SELECT stm,seg,step,TRIM(LEFT(label,30))"label"
,rows_pre_filter,rows,avgtime,bytes,is_rrscan
FROM svl_query_summary
WHERE query = 123456
ORDER BY stm ,seg ,step;
| stm | seg | step | label | rows_pre_filter | rows | avgtime | bytes | is_rrscan |
|-----|-----|------|-------------------------------|-----------------|------|---------|-------|-----------|
| 0 | 0 | 0 | scan tbl=428142 name=my_tbl | 103665 | 6 | 52814 | 1273 | t |
| 0 | 0 | 1 | project | 0 | 6 | 52814 | 0 | f |
| 0 | 0 | 2 | sort tbl=303 | 0 | 6 | 52814 | 1288 | f |
| 1 | 1 | 0 | scan tbl=303 name=Internal | 0 | 6 | 74 | 1288 | f |
| 1 | 1 | 1 | return | 0 | 6 | 74 | 0 | f |
| 1 | 2 | 0 | merge | 0 | 0 | 275 | 0 | f |
| 1 | 2 | 1 | project | 0 | 6 | 275 | 0 | f |
| 1 | 2 | 2 | return | 0 | 6 | 275 | 1387 | f |
Sequential scans are perfectly normal on Amazon Redshift, since it does not use indexes.
The system is smart enough to skip-over blocks that do not contain desired values, since each block (which contains data for only one column) stores the minimum and maximum of each value in the block. Thus, a block with all dates prior to 2018-01-01
would be automatically skipped.
This will not appear in the EXPLAIN plan, since it depends on the actual data stored in each block.
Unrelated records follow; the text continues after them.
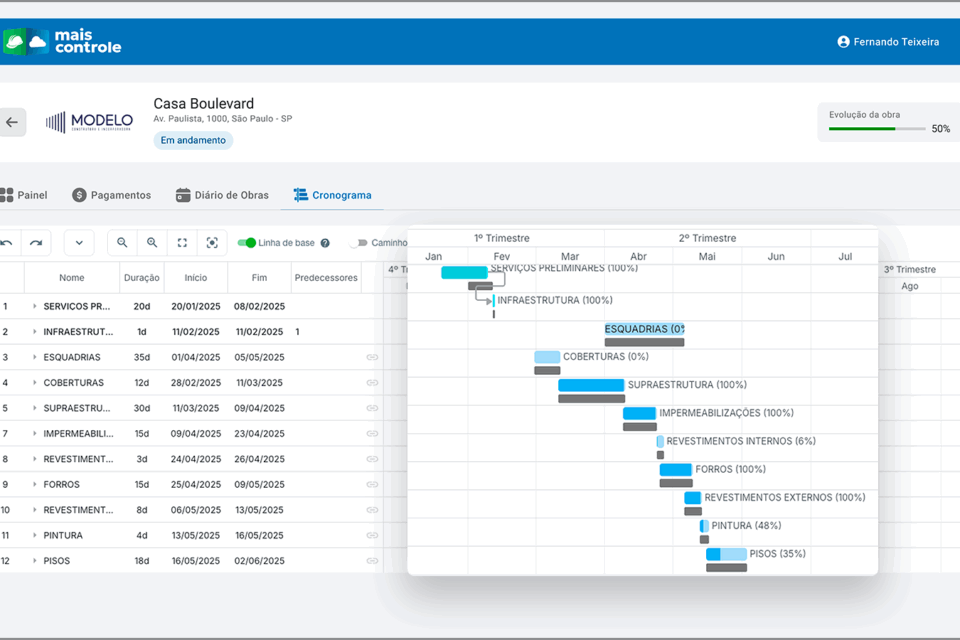Click the link icon in ESQUADRIAS row
Image resolution: width=960 pixels, height=640 pixels.
tap(372, 357)
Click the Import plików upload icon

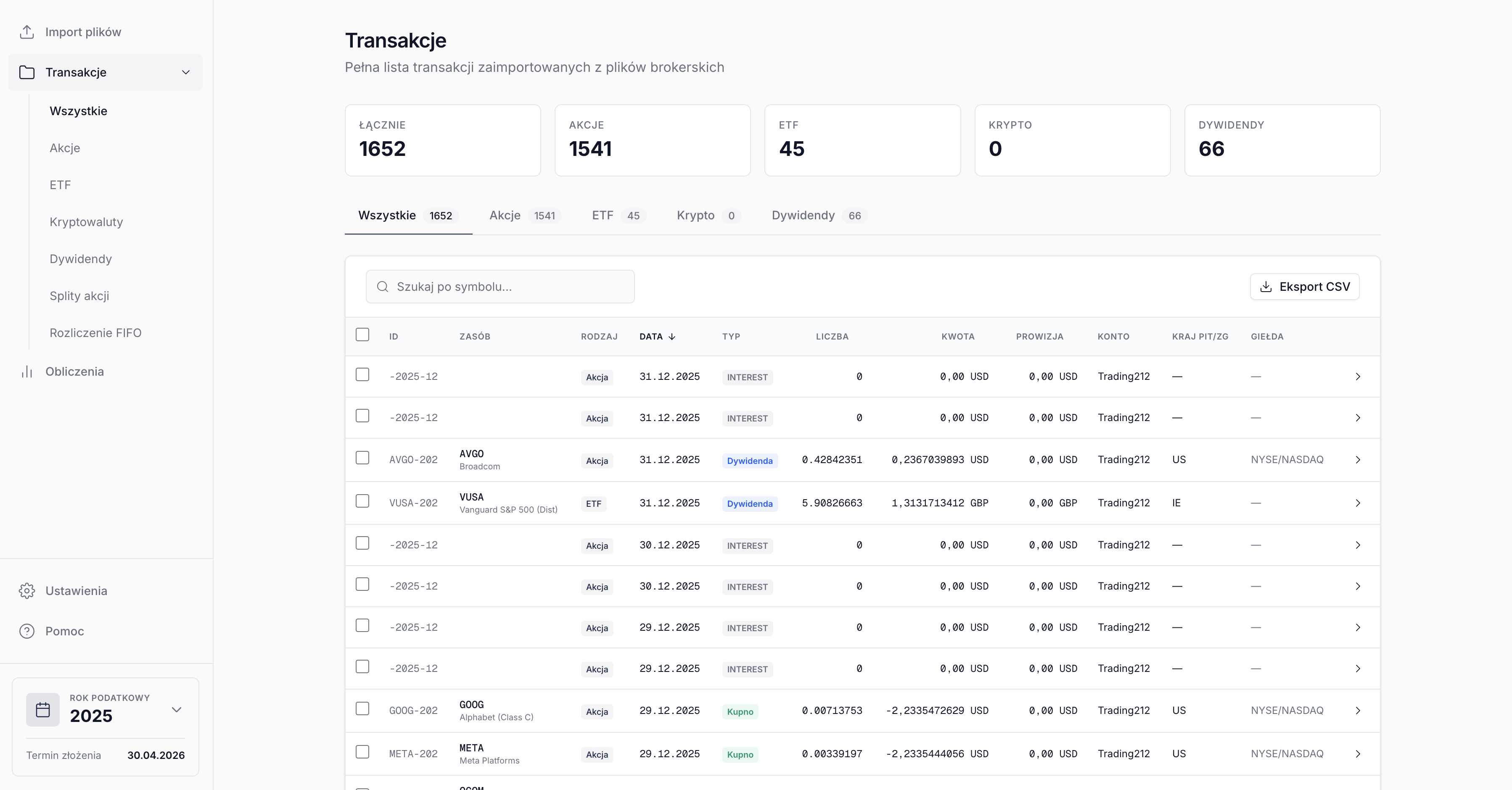point(26,32)
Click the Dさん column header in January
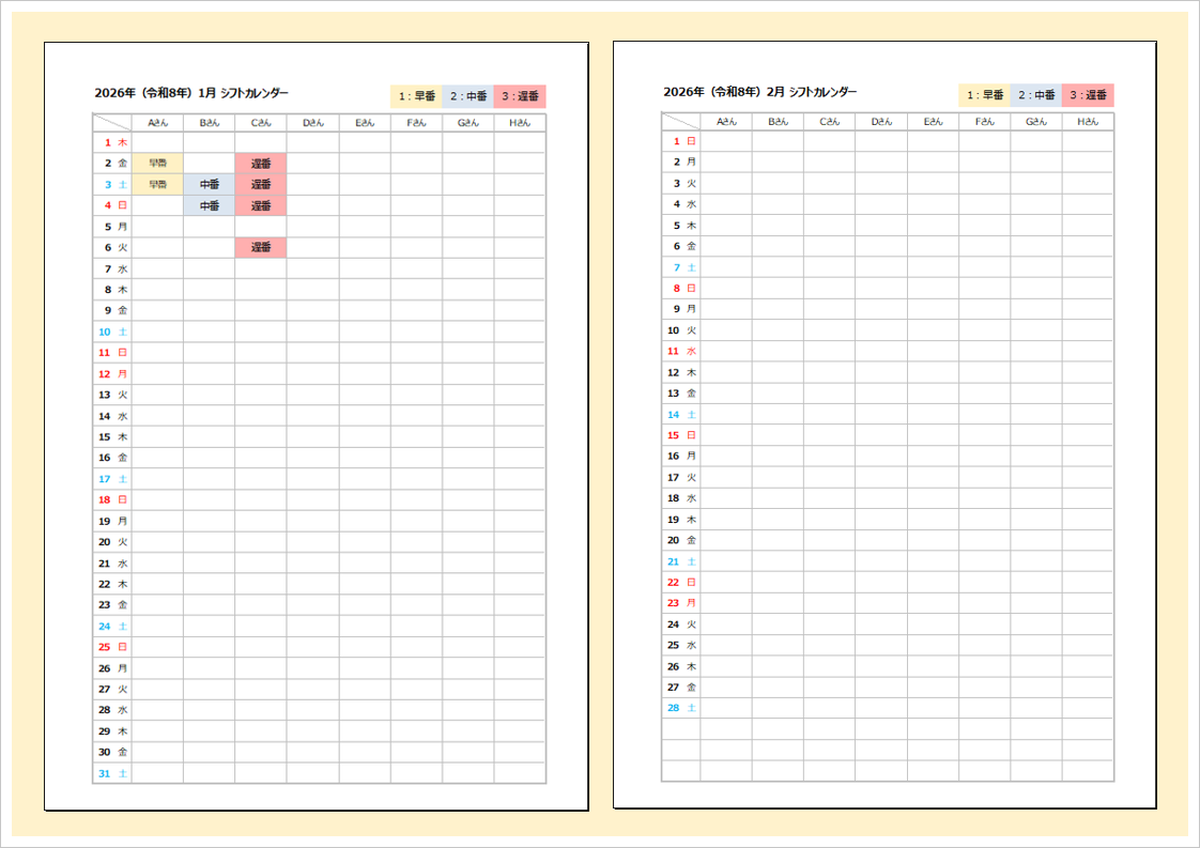Viewport: 1200px width, 848px height. click(313, 123)
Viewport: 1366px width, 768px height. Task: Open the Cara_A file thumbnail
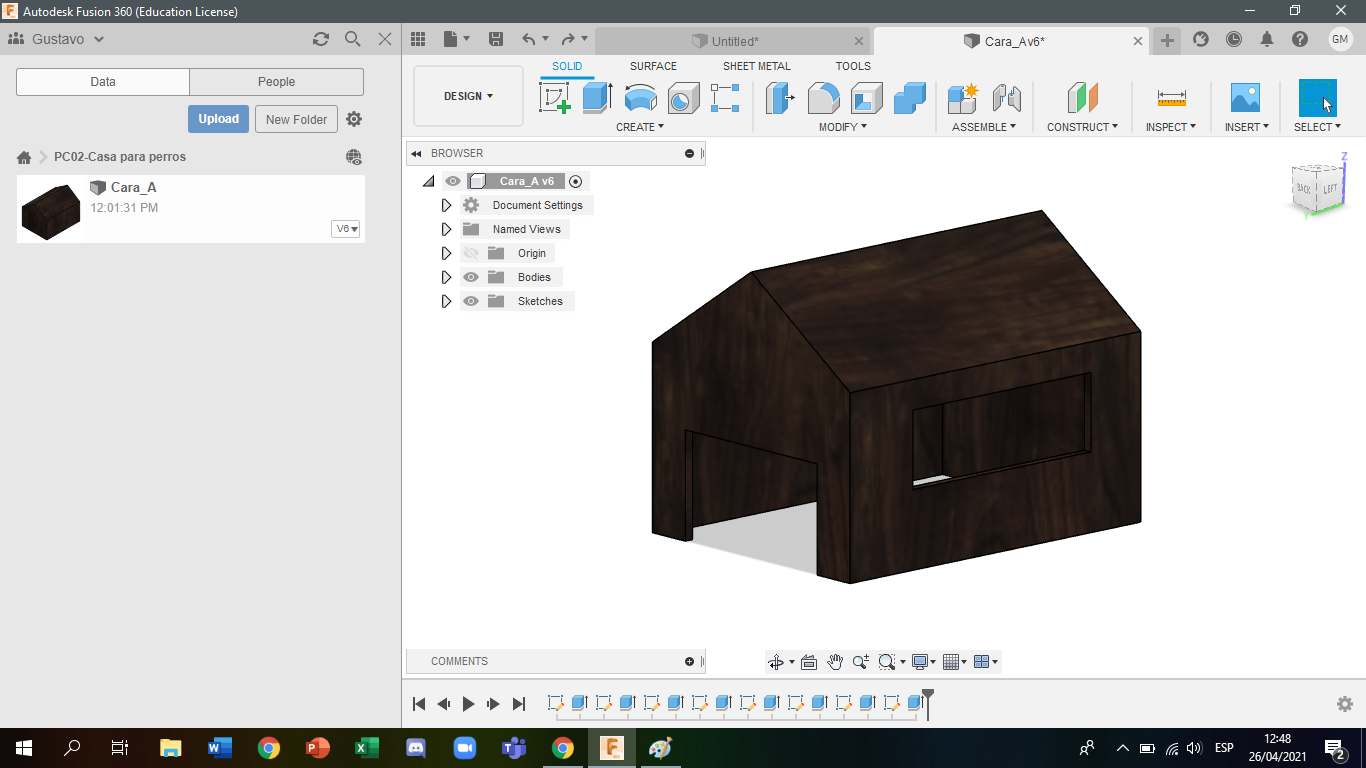(x=51, y=209)
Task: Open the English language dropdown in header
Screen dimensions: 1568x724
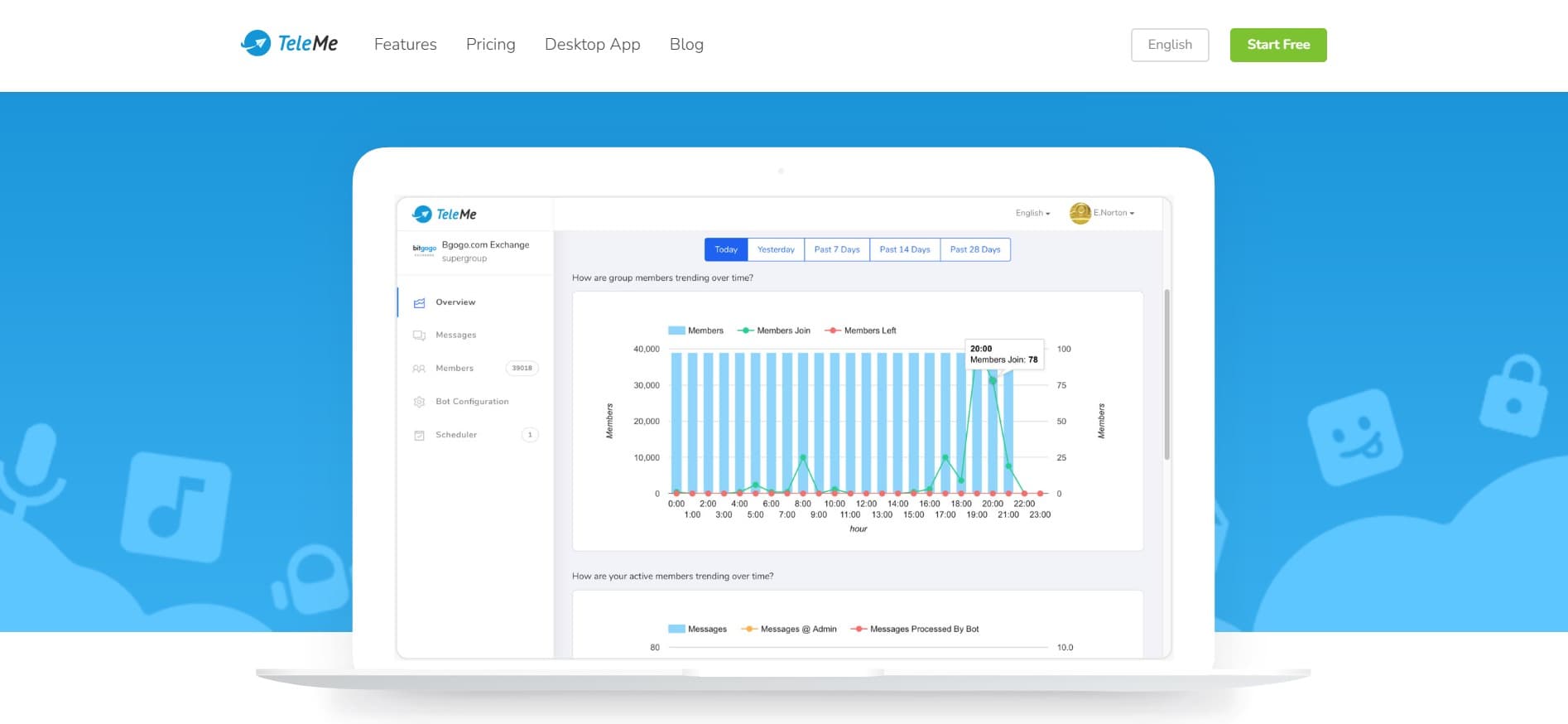Action: tap(1169, 45)
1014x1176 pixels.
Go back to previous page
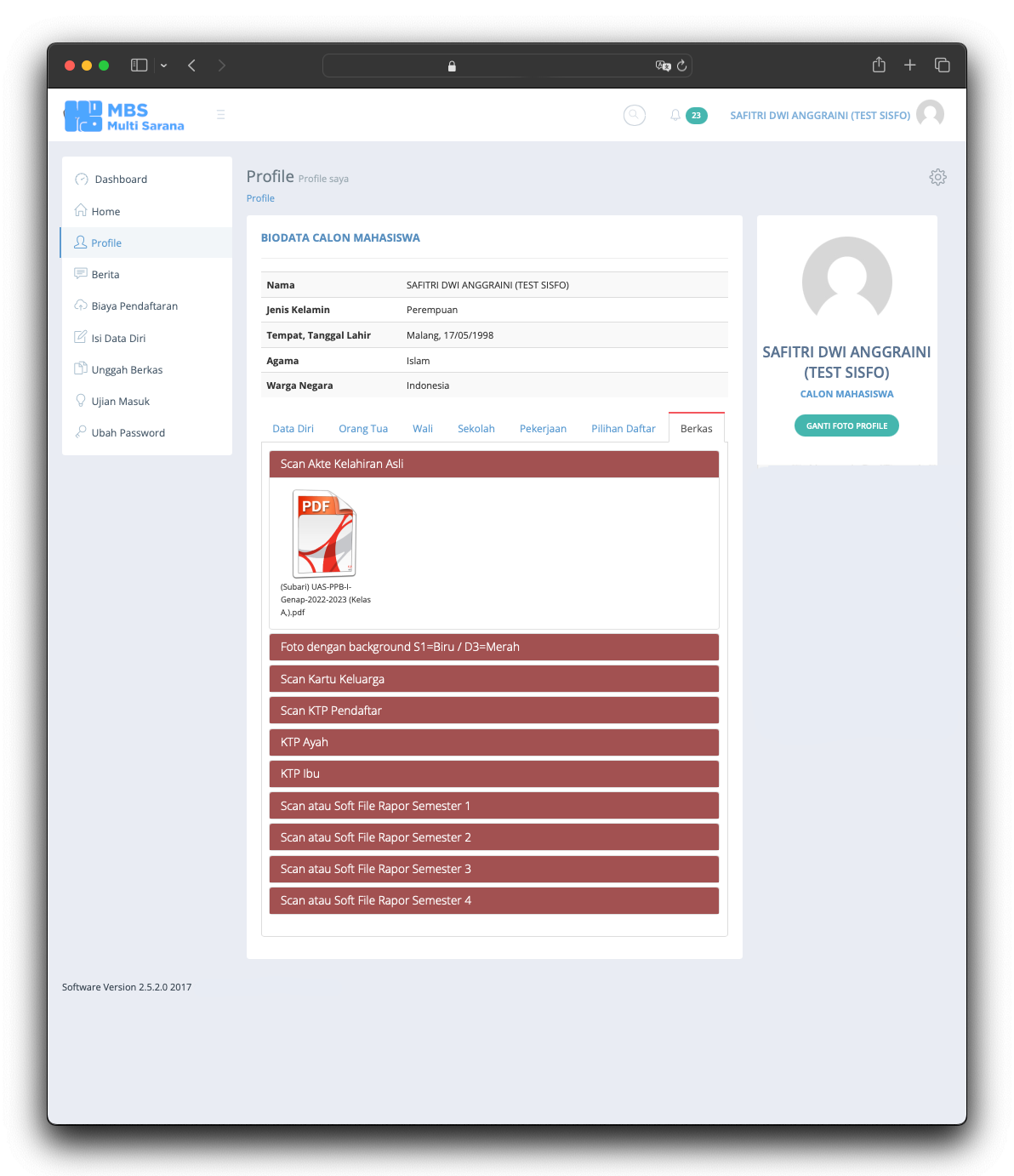click(x=192, y=66)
The best thing is to run some tests and see whether it is running quickly, as you would expect. You would want to run SET enable_result_cache_for_session TO OFF
to stop caching from impacting results.
Also, try to avoid situations where the SORT KEY is cast to a different type. In the above example, if the column is a DATE but the query is using it as a TIMESTAMP, then it might not be able to skip over blocks since it has to transform the value after it is read from disk. Therefore, it might work better if there WHERE is using the exact same datatype.